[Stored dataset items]

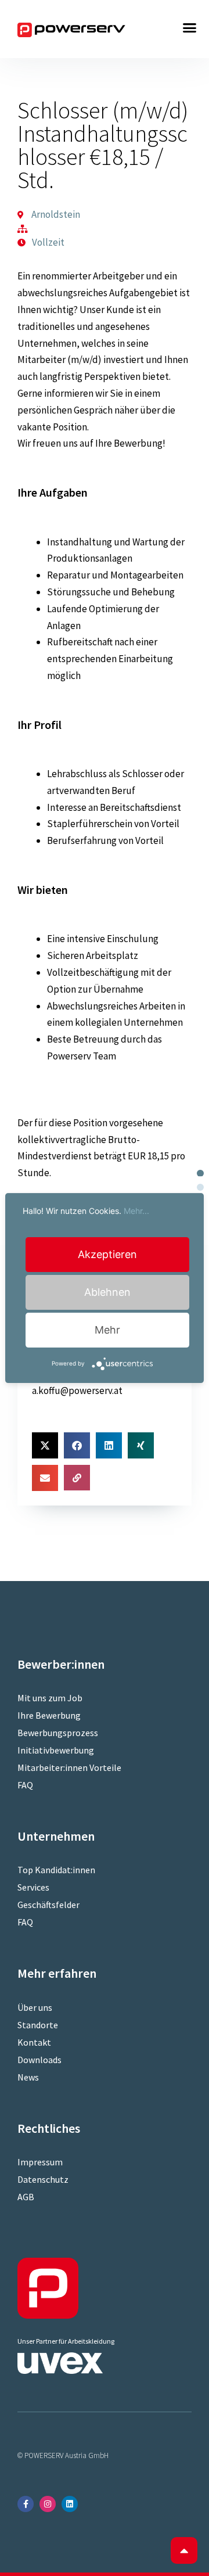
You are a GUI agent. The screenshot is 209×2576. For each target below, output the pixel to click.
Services (33, 1887)
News (28, 2077)
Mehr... (136, 1211)
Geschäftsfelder (48, 1904)
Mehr (107, 1330)
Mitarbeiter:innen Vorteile (69, 1767)
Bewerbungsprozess (57, 1732)
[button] (190, 28)
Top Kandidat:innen (56, 1870)
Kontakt (34, 2042)
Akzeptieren (107, 1254)
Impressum (40, 2162)
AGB (25, 2197)
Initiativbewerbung (55, 1750)
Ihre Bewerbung (49, 1715)
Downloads (39, 2059)
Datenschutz (43, 2179)
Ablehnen (107, 1292)
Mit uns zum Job (49, 1698)
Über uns (34, 2007)
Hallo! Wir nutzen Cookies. (86, 1211)
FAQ (25, 1785)
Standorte (37, 2025)
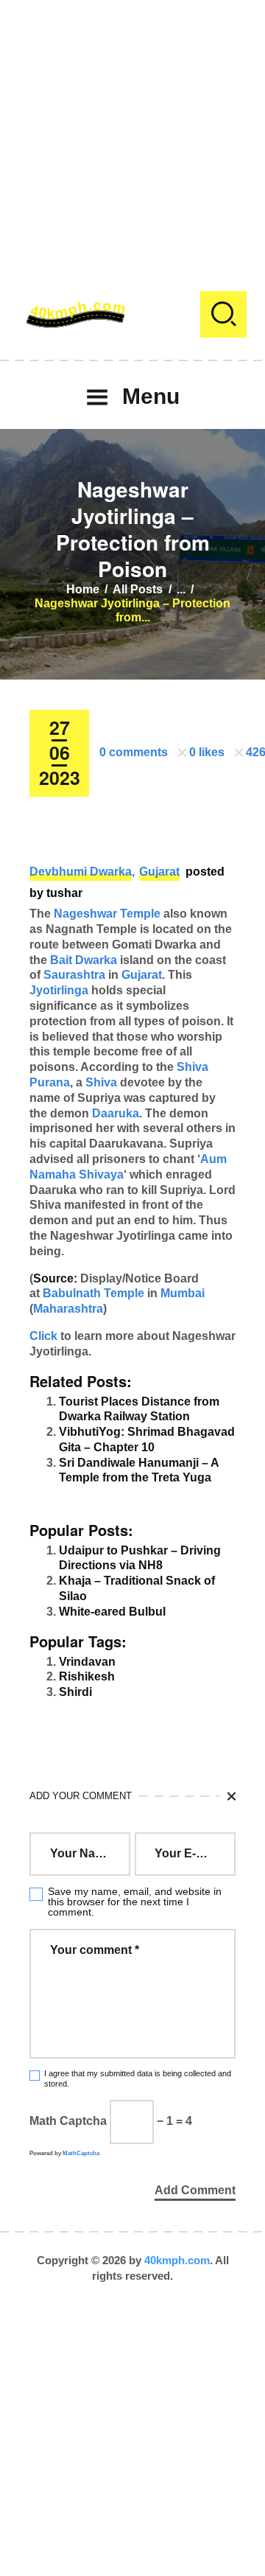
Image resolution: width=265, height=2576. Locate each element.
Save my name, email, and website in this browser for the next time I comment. (135, 1901)
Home (82, 589)
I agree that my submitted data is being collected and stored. (137, 2078)
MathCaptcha (81, 2153)
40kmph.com (177, 2260)
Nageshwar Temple (107, 913)
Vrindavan (87, 1661)
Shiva (101, 1082)
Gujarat (159, 871)
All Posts (138, 589)
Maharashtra (68, 1308)
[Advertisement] (132, 132)
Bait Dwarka (83, 960)
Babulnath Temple (93, 1293)
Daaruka (115, 1113)
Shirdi (75, 1692)
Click (43, 1336)
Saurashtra (74, 974)
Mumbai (182, 1293)
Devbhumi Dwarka (80, 871)
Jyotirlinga (58, 990)
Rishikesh (87, 1676)
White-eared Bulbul (112, 1611)
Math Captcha (68, 2121)
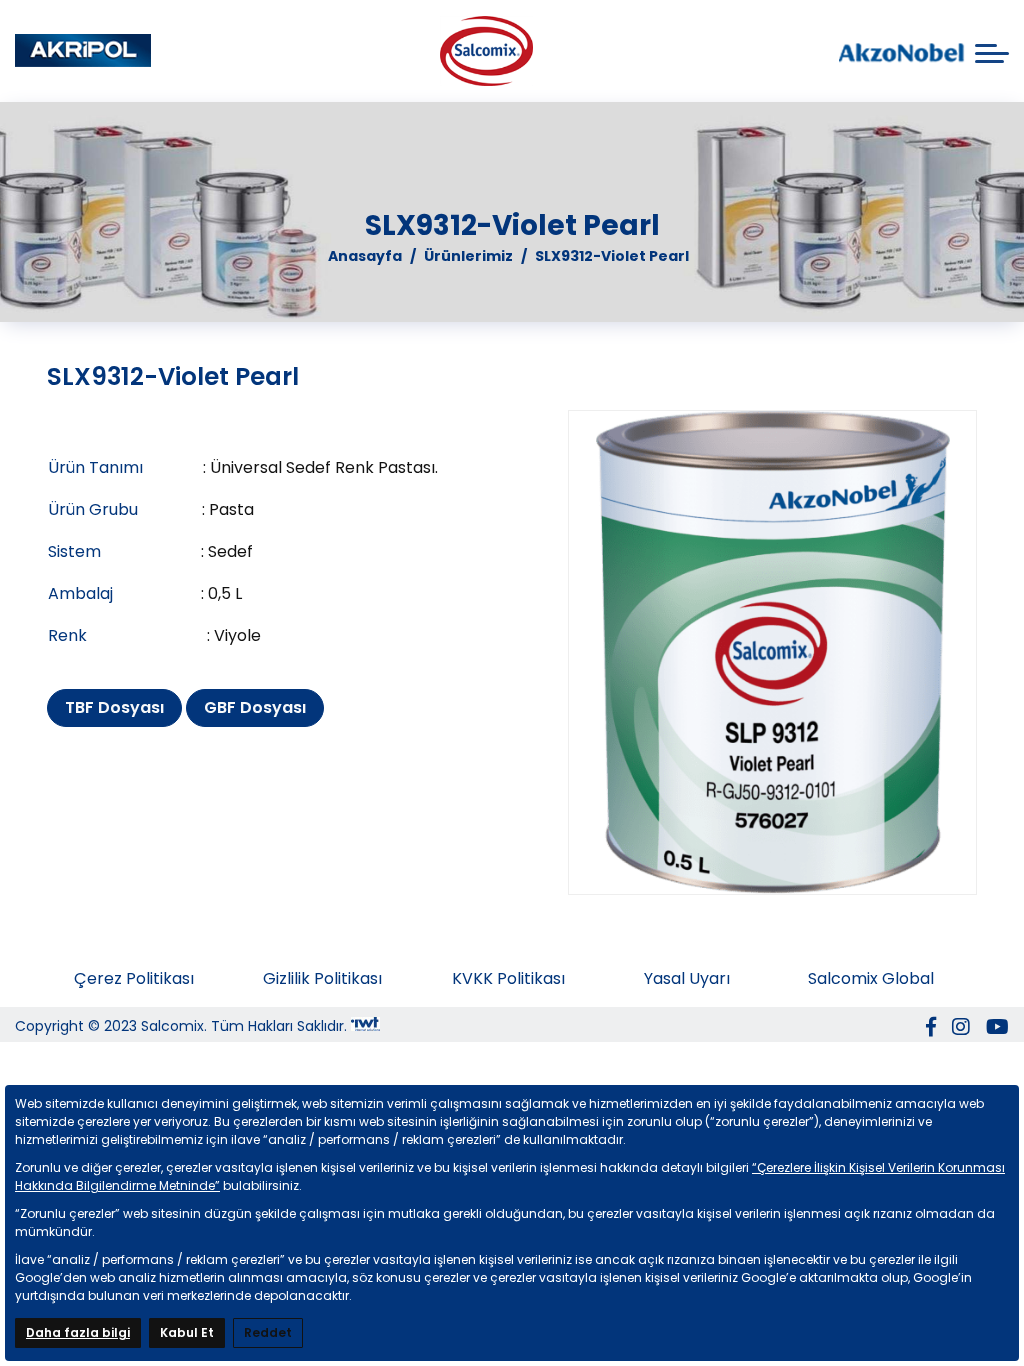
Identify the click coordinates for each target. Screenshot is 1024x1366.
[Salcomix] (83, 50)
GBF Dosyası (255, 707)
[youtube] (997, 1029)
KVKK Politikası (508, 978)
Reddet (268, 1332)
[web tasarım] (365, 1027)
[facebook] (931, 1029)
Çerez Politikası (134, 978)
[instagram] (961, 1029)
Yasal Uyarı (687, 978)
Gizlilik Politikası (322, 978)
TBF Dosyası (114, 707)
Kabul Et (187, 1332)
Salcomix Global (871, 978)
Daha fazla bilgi (78, 1332)
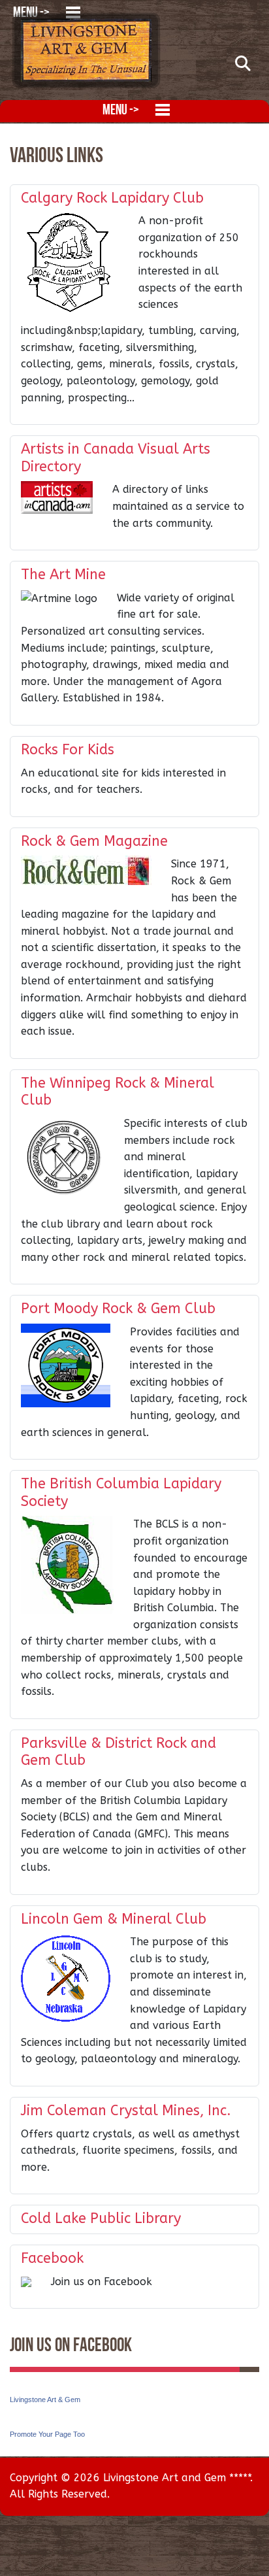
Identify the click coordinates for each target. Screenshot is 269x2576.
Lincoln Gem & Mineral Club (113, 1919)
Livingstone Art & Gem (45, 2399)
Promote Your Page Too (47, 2434)
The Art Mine (63, 574)
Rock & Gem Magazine (94, 841)
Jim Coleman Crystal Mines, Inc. (126, 2110)
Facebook (52, 2258)
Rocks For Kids (67, 749)
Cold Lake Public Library (101, 2218)
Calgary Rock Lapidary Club (112, 198)
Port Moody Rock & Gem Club (118, 1308)
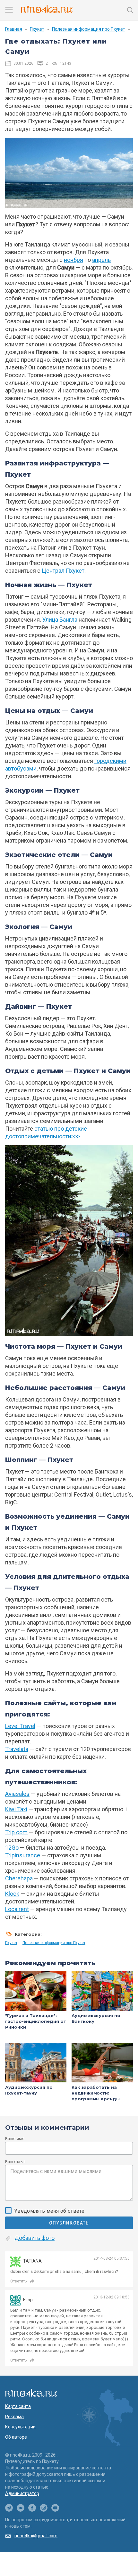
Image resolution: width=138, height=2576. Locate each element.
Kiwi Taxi (16, 1809)
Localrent (17, 1909)
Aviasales (17, 1793)
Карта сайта (18, 2406)
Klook (12, 1893)
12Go (12, 1847)
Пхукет (37, 29)
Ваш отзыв (15, 2162)
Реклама (14, 2416)
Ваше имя (14, 2138)
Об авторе (16, 2437)
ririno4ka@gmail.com (35, 2535)
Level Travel (20, 1726)
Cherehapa (19, 1878)
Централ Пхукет (63, 570)
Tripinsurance (22, 1855)
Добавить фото (34, 2237)
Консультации (20, 2426)
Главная (13, 29)
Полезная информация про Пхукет (88, 29)
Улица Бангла (59, 619)
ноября (73, 259)
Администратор (22, 2493)
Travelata (16, 1749)
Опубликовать (69, 2222)
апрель (101, 259)
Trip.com (16, 1832)
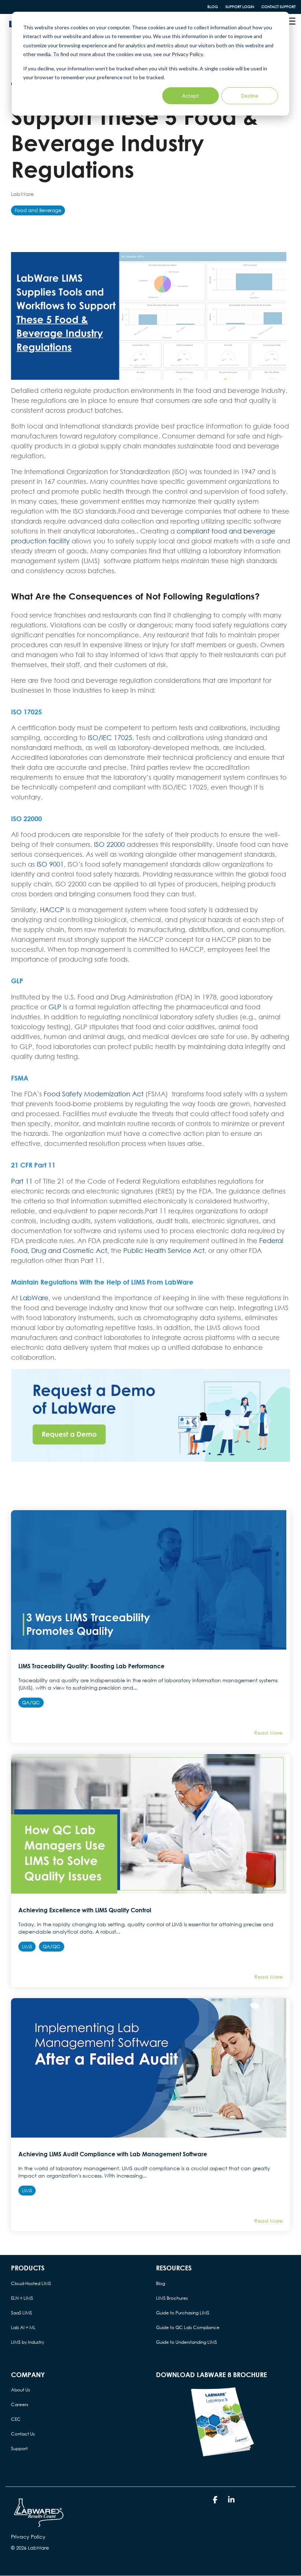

GOAL OF THE EXERCISE ▸ Can you repeat every record above exactly, apart from the pictures?

RESPONSE ▸
You are a GUI agent. The screenshot is 209×2576. For each target below, output the pixel to click.
Services (33, 1887)
News (28, 2077)
Mehr... (136, 1211)
Geschäftsfelder (48, 1904)
Mehr (107, 1330)
Mitarbeiter:innen Vorteile (69, 1767)
Bewerbungsprozess (57, 1732)
[button] (190, 28)
Top Kandidat:innen (56, 1870)
Kontakt (34, 2042)
Akzeptieren (107, 1254)
Impressum (40, 2162)
AGB (25, 2197)
Initiativbewerbung (55, 1750)
Ihre Bewerbung (49, 1715)
Downloads (39, 2059)
Datenschutz (43, 2179)
Ablehnen (107, 1292)
Mit uns zum Job (49, 1698)
Über uns (34, 2007)
Hallo! Wir nutzen Cookies. (86, 1211)
FAQ (25, 1785)
Standorte (37, 2025)
Image resolution: width=265, height=2576. Locate each element.
Save my name, email, and website in this browser for the next time I comment. (135, 1901)
Home (82, 589)
I agree that my submitted data is being collected and stored. (137, 2078)
MathCaptcha (81, 2153)
40kmph.com (177, 2260)
Nageshwar Temple (107, 913)
Vrindavan (87, 1661)
Shiva (101, 1082)
Gujarat (159, 871)
All Posts (138, 589)
Maharashtra (68, 1308)
[Advertisement] (132, 132)
Bait Dwarka (83, 960)
Babulnath Temple (93, 1293)
Daaruka (115, 1113)
Shirdi (75, 1692)
Click (43, 1336)
Saurashtra (74, 974)
Mumbai (182, 1293)
Devbhumi Dwarka (80, 871)
Jyotirlinga (58, 990)
Rishikesh (87, 1676)
White-eared Bulbul (112, 1611)
Math Captcha (68, 2121)
Identify the click coordinates for each target. Screenshot is 1024x1366.
[Salcomix] (83, 50)
GBF Dosyası (255, 707)
[youtube] (997, 1029)
KVKK Politikası (508, 978)
Reddet (268, 1332)
[web tasarım] (365, 1027)
[facebook] (931, 1029)
Çerez Politikası (134, 978)
[instagram] (961, 1029)
Yasal Uyarı (687, 978)
Gizlilik Politikası (322, 978)
TBF Dosyası (114, 707)
Kabul Et (187, 1332)
Salcomix Global (871, 978)
Daha fazla bilgi (78, 1332)
Identify the click coordinates for each target. Screenshot is 269x2576.
Lincoln Gem & Mineral Club (113, 1919)
Livingstone Art & Gem (45, 2399)
Promote Your Page Too (47, 2434)
The Art Mine (63, 574)
Rock & Gem Magazine (94, 841)
Jim Coleman Crystal Mines, Inc. (126, 2110)
Facebook (52, 2258)
Rocks For Kids (67, 749)
Cold Lake Public Library (101, 2218)
Calgary Rock Lapidary Club (112, 198)
Port Moody Rock & Gem Club (118, 1308)
Image resolution: width=138, height=2576. Locate each element.
Kiwi Taxi (16, 1809)
Localrent (17, 1909)
Aviasales (17, 1793)
Карта сайта (18, 2406)
Klook (12, 1893)
12Go (12, 1847)
Пхукет (37, 29)
Ваш отзыв (15, 2162)
Реклама (14, 2416)
Ваше имя (14, 2138)
Об авторе (16, 2437)
ririno4ka@gmail.com (35, 2535)
Level Travel (20, 1726)
Cherehapa (19, 1878)
Централ Пхукет (63, 570)
Tripinsurance (22, 1855)
Добавить фото (34, 2237)
Консультации (20, 2426)
Главная (13, 29)
Полезная информация про Пхукет (88, 29)
Улица Бангла (59, 619)
ноября (73, 259)
Администратор (22, 2493)
Travelata (16, 1749)
Опубликовать (69, 2222)
апрель (101, 259)
Trip.com (16, 1832)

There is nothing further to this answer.